→ **EXERCISE GOAL**
Turn every line of the listing into a numbered list, leaving out any blank lines.

[Saved entries]

-------------------------

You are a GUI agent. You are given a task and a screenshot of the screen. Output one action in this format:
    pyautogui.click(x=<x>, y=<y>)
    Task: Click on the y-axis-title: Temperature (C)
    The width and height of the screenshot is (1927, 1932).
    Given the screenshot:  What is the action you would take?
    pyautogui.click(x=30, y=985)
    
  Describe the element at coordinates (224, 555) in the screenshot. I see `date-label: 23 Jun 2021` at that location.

-------------------------

→ **SOLUTION TO THIS PROBLEM**
1. You are a GUI agent. You are given a task and a screenshot of the screen. Output one action in this format:
2.     pyautogui.click(x=<x>, y=<y>)
3.     Task: Click on the y-axis-title: Temperature (C)
4.     The width and height of the screenshot is (1927, 1932).
5.     Given the screenshot:  What is the action you would take?
6.     pyautogui.click(x=30, y=985)
7.   Describe the element at coordinates (224, 555) in the screenshot. I see `date-label: 23 Jun 2021` at that location.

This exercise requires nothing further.